### Excerto fornecido ###

XIV. Para lograr tal desiderato, impõe-se que as diversas ações que se encontrem apensas, sejam tramitadas nas suas fases de instrução, julgamento e prolação de sentença de forma una e naquele processo denominado como principal.
XV. A luz daquela que e a melhor interpretação da finalidade da apensação, andou bem o Tribunal a quo ao permitir a produção de toda a prova relativamente a toda a factualidade condensada no processo principal (nos presentes autos).
XVI. Mas ainda que assim se não entendesse, no que não se consente, também em face do que vem dito, se concluiria que andou bem o Tribunal a quo – na prossecução do principal objetivo da atividade jurisdicional (processual) que e o da descoberta da verdade material – ou seja a tal estava obrigado por Lei.
XVII. Pois que, nos termos da vigente lei do processo, ao juiz caberá sempre promover todas as diligencias probatórias com vista à aquisição pelos autos do máximo de meios de prova possíveis, conducentes ao esbatimento de quaisquer divergências entre a verdade material e a verdade processual.

###

• **Exercício escrito A**
No excerto sobre a apensação de ações, a quem cabe sempre promover todas as diligências probatórias, segundo a vigente lei do processo?
• **Exercício escrito B**
Retome o excerto sobre a apensação de ações e continue-o a partir da última frase apresentada.

### Extrato de dados ###

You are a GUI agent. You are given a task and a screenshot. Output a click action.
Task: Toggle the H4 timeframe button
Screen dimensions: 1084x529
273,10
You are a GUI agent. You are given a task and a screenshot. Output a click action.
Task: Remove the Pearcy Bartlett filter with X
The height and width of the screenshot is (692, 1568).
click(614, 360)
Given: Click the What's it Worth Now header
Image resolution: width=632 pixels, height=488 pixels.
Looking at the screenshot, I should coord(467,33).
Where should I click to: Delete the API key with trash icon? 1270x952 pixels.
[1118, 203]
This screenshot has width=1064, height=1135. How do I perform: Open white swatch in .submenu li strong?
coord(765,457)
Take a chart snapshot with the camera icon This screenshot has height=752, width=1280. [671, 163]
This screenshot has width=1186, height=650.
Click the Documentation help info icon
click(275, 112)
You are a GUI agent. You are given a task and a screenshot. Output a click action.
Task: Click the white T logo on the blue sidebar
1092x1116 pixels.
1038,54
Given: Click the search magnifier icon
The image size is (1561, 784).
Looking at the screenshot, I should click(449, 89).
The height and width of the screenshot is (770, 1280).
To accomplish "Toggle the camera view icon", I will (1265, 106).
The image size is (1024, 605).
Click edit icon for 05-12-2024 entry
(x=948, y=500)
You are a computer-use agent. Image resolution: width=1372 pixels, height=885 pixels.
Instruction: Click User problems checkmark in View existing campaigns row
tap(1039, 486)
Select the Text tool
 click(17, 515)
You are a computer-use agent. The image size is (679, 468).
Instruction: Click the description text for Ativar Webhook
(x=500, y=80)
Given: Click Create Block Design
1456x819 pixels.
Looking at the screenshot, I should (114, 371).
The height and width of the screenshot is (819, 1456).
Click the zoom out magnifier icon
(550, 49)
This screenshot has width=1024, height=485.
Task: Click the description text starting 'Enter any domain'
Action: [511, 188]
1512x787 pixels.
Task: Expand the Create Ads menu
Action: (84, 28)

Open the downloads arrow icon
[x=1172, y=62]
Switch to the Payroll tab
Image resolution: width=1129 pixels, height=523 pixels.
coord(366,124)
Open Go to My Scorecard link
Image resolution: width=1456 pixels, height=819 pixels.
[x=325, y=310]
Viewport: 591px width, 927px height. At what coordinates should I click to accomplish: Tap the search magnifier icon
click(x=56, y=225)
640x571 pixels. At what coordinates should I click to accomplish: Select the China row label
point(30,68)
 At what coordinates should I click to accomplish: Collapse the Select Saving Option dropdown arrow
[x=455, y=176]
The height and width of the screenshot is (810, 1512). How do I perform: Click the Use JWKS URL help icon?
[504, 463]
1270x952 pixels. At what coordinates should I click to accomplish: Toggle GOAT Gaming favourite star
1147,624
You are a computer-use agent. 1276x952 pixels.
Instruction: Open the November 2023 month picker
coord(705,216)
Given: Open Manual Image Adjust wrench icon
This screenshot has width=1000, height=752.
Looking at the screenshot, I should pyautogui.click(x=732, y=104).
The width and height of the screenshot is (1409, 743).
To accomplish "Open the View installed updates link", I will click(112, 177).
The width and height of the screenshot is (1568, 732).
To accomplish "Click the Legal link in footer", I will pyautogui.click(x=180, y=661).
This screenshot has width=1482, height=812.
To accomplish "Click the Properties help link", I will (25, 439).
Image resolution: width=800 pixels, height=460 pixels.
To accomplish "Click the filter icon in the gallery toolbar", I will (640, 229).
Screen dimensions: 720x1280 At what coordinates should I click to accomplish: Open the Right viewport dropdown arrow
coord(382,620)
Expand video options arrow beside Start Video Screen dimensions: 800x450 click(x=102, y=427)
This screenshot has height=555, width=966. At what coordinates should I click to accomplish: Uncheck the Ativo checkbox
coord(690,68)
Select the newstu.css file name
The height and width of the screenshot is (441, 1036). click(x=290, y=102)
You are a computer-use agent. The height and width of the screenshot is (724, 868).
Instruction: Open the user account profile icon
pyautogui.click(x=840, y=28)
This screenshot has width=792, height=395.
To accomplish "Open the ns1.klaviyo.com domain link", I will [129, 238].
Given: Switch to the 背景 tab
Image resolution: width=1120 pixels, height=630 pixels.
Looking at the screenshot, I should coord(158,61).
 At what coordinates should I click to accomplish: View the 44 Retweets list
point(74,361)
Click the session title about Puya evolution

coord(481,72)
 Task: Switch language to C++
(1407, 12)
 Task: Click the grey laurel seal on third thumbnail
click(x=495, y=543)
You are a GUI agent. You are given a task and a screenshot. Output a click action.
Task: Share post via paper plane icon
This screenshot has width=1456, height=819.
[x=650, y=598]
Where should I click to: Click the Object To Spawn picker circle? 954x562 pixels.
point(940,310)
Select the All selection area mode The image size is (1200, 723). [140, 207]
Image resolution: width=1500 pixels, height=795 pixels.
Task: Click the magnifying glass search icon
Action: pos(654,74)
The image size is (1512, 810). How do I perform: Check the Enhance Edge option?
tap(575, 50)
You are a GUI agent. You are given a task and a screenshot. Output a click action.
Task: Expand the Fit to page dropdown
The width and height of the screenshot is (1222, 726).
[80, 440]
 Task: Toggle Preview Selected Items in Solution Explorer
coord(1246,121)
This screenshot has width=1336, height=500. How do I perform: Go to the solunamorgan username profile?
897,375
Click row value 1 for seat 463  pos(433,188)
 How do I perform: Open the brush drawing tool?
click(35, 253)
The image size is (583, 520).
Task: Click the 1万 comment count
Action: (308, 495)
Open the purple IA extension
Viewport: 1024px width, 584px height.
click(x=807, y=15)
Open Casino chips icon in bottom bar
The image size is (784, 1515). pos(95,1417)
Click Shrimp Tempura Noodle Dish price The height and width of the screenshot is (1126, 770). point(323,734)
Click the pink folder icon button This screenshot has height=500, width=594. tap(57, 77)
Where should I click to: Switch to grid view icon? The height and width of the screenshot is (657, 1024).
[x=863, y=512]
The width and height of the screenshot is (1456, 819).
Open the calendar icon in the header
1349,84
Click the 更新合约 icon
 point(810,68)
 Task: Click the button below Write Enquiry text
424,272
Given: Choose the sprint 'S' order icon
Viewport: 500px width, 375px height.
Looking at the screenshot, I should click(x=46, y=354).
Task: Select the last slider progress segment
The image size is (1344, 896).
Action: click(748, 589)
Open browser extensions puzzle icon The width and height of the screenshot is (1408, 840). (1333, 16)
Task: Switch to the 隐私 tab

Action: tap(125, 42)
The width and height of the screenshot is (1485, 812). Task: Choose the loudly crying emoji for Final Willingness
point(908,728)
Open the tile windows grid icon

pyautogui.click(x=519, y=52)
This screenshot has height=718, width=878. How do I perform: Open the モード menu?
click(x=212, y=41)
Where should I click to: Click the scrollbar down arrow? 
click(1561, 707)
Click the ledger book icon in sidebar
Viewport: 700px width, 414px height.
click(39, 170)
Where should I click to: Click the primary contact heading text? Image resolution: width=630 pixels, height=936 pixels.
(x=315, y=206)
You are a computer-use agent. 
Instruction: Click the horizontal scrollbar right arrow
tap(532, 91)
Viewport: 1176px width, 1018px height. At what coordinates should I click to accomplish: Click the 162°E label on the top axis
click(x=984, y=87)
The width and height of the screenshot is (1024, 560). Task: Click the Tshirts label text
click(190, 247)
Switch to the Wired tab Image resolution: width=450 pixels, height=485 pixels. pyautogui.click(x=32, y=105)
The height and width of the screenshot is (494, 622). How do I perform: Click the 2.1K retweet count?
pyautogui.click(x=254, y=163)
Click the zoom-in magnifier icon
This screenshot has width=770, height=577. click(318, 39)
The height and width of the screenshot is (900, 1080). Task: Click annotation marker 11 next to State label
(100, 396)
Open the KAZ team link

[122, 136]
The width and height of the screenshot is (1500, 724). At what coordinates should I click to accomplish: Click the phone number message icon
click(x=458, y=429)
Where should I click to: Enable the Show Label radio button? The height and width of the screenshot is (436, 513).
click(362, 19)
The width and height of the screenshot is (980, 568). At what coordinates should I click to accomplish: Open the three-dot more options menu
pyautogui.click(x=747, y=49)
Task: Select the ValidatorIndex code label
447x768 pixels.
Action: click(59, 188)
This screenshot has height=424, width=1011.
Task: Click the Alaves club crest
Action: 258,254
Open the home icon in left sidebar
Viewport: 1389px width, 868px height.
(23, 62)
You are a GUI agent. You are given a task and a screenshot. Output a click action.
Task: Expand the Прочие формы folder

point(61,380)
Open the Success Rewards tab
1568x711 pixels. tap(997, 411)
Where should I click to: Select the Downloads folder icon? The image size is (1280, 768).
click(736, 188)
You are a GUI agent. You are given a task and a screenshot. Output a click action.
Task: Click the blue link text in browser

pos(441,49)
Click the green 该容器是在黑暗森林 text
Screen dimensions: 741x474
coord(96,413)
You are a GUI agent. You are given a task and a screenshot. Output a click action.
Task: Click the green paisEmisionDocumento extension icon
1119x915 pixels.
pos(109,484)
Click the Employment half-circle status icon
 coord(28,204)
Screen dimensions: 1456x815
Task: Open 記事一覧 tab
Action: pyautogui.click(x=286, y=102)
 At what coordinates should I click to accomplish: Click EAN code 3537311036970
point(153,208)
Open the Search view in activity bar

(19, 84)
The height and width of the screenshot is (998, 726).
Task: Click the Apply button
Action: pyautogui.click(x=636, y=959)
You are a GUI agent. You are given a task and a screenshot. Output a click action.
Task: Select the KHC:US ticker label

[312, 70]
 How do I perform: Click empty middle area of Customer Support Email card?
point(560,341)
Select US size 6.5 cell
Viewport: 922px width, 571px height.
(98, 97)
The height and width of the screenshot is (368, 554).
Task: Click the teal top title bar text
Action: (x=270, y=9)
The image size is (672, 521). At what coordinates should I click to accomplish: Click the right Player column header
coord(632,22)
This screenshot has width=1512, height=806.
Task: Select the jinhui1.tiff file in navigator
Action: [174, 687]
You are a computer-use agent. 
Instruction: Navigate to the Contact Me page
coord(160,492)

###

• **Resposta A**
Ao juiz.

• **Resposta B**
XVIII. Em cumprimento do princípio do inquisitório, mas também do sacro-principio processual da descoberta da verdade material.
XIX. Invoca ainda a Recorrente a violação, pelo Tribunal a quo, de caso julgado formal.
XX. Não obstante, no processo principal, o requerimento probatório da Ré foi aceite e admitido, tendo os autos adquirido os respetivos meios de prova (principio da aquisição).
XXI. Uma das consequências (legais) da apensação de ações e que todas as ações apensas passem a ser tratadas como uma só, sujeitas a tramitação do processo principal, designadamente para efeitos de instrução (direito probatório) e julgamento.
XXII. A testemunha da Ré, D. P. G., havia sido por si arrolada no requerimento probatório apresentado no processo principal, requerimento probatório que foi admitido pelo Tribunal a quo – decisão (de amissão) que transitou em julgado.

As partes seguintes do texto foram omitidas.